Results from the September quarter Master Builders National Survey of Building and Construction indicates that industry activity and sentiment have now fallen to levels below the lowest point experienced during the GFC.
In the survey, readings for respondents’ own levels of business activity, profitability and sales contracts all stood at ten year lows.
The survey results reinforce the negative picture indicated by data such as the Performance of Construction Index, which shows building conditions have deteriorated each month for more than two years, as have building approvals and new home sales, which are now at 15-year lows.

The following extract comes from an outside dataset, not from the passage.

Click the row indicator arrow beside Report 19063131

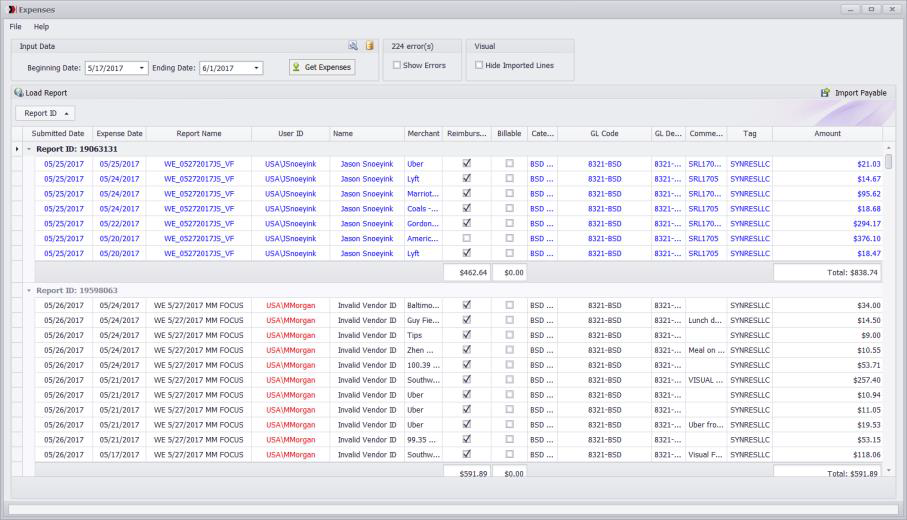pos(16,149)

Master Builders Australia chief economist Peter Jones says the current situation in the industry is not sustainable, and that the survey results are particularly disappointing in light of Reserve Bank interest rate cuts totalling 1.5 percentage points since the last round of monetary easing began late last year.

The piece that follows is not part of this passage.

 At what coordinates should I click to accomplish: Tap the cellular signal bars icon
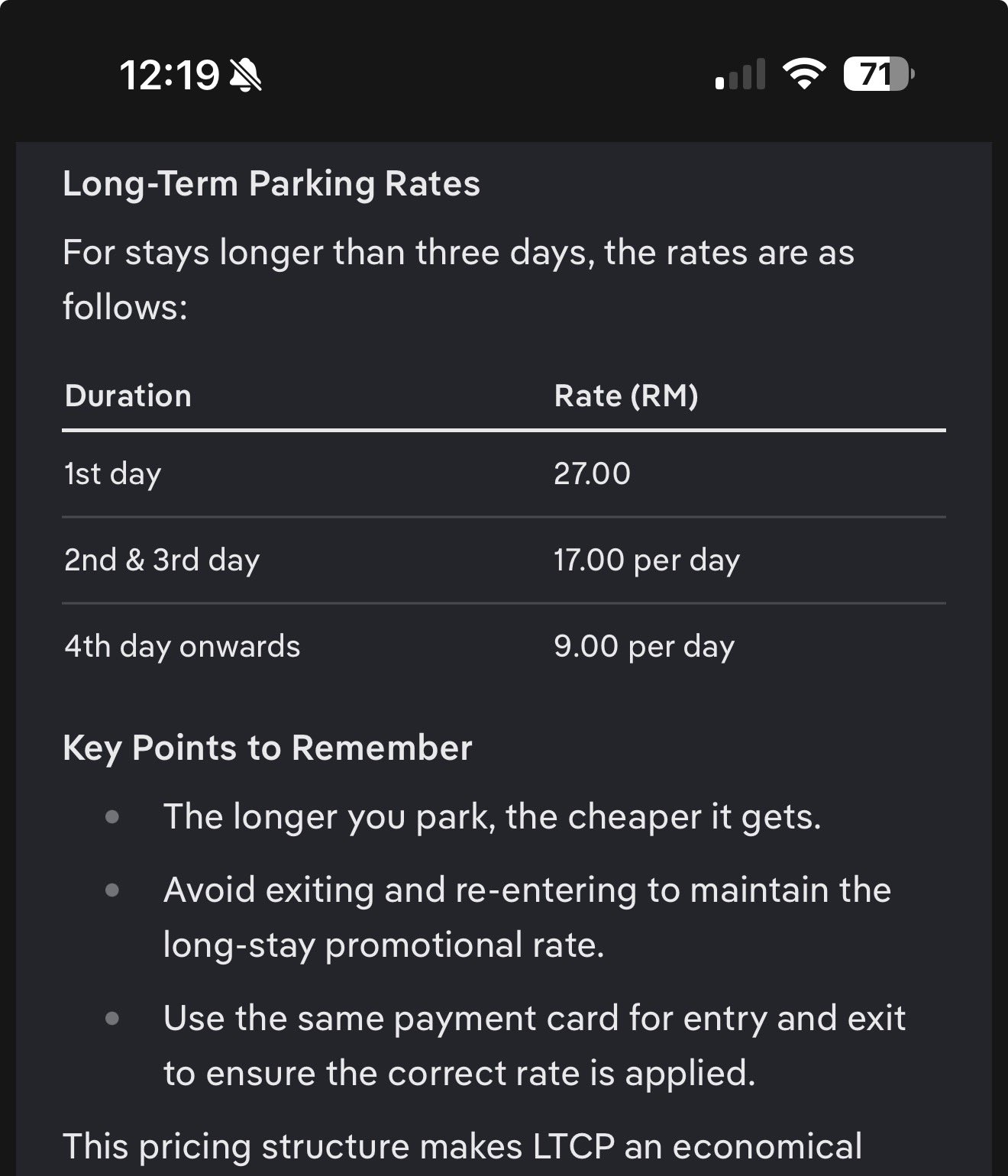click(740, 75)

“Profits, sales, display centre traffic, enquiries and work on the books all remain dangerously low,” he warns. “Increasingly, builders and contractors are tendering for projects with little to no margin, which is not sustainable for either the contractor or the client.”
Jones also says the survey results provide further evidence that the impact of weak building conditions is spreading to the sector’s workforce.
The survey asked builders and contractors about their intentions regarding the likely level of employees and sub-contractors over the next six months. The results produced an index of 42.3, with any figure below 50 suggesting a reduction in the industry’s workforce.
This reinforces the latest employment figures from the ABS, which suggest the industry lost 70,000 jobs in the year to August, with around 35,000 jobs disappearing in the three months to August alone.
“With key forward indicators trending down, it is no surprise to hear builders reducing their operations, including staffing levels,” Jones says, adding that the industry hopes the latest rate cut in October serves as the catalyst to boost confidence in a way previous cuts have failed to do.
The survey results follow the latest economic update from the International Monetary Fund, in which the IMF projected an increasing negative outlook for the world economy and a moderate outlook for the Australian economy.